What needs to be done:
In the material below, the lines to reproduce exactly are the one containing "Interiéry a design (96, 86)" and all lines after it through the last.

Given records:
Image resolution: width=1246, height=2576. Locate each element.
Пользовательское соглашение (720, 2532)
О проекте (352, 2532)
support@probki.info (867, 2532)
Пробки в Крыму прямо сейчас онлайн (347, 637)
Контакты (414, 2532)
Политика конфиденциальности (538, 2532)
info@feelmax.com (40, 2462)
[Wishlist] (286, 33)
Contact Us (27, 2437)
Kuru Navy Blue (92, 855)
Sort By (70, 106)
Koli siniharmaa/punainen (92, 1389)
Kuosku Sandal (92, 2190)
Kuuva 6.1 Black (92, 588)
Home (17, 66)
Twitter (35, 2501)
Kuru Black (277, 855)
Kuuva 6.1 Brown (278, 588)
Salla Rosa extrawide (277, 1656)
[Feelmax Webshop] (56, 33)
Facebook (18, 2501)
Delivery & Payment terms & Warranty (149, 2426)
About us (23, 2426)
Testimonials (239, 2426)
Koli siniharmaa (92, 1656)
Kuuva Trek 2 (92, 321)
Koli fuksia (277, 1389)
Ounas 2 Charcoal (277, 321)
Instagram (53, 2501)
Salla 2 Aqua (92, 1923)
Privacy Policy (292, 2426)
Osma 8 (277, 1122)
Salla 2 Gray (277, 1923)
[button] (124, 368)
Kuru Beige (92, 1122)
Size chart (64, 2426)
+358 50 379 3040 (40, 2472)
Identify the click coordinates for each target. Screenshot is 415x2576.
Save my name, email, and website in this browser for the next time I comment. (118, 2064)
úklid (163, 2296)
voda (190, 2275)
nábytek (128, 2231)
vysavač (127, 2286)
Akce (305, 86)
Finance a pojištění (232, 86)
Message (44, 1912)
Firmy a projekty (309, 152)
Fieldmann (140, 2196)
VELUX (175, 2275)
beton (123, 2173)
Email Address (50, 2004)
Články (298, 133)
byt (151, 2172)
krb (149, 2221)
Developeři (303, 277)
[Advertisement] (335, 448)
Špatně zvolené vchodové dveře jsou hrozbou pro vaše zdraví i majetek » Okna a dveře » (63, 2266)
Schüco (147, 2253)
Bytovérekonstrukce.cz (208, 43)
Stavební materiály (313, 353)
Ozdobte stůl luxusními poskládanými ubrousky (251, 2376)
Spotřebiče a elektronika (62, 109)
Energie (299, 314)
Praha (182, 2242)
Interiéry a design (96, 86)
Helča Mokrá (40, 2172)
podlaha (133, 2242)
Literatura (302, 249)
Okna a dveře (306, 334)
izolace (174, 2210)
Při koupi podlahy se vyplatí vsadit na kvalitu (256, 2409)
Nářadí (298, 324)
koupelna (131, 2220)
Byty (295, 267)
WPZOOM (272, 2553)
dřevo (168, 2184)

Result below:
Interiéry a design (96, 86)
Helča Mokrá (40, 2172)
podlaha (133, 2242)
Literatura (302, 249)
Okna a dveře (306, 334)
izolace (174, 2210)
Při koupi podlahy se vyplatí vsadit na kvalitu (256, 2409)
Nářadí (298, 324)
koupelna (131, 2220)
Byty (295, 267)
WPZOOM (272, 2553)
dřevo (168, 2184)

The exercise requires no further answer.